BBQ — Better Binary Quantization

Elasticsearch’s production approach to aggressive vector compression, combining binary quantization with techniques that recover precision. Part of Elasticsearch’s broader Vector Quantization story.

The Core Idea

Naive binary quantization (sign of each dimension → 1 bit) is fast but lossy. BBQ adds:

  1. Centroid centering — subtract the mean vector from all stored vectors before quantizing; reduces distortion from asymmetric distributions
  2. Rescoring — BBQ candidates are reranked with full-precision dot products, recovering most of the lost recall

Net result: 32× memory reduction with recall competitive with float32.

OSQ — Optimized Scalar Quantization

Elastic’s companion technique: maps float32 dimensions to a uniform integer grid, enabling integer SIMD arithmetic.

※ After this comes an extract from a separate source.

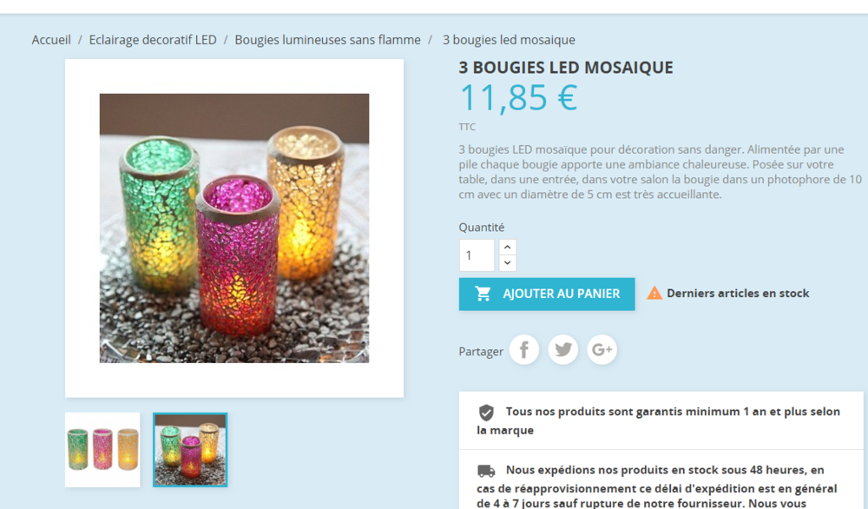
Task: Select first thumbnail with white background
Action: tap(102, 450)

  • 10–40× faster than float32 HNSW traversal on CPU hardware
  • Uniform grid = every comparison becomes integer arithmetic (no float division)
  • Uses anisotropic loss — weights high-magnitude dimensions more heavily when choosing quantization boundaries, since they contribute more to dot product
  • CPU-friendly: leverages AVX2/AVX-512 SIMD without GPU requirement

OSQ vs TurboQuant

TurboQuant (Google Research, Zandieh et al. 2026) uses a rotation + Lloyd-Max codebook approach. OSQ uses a uniform integer grid — simpler, SIMD-native.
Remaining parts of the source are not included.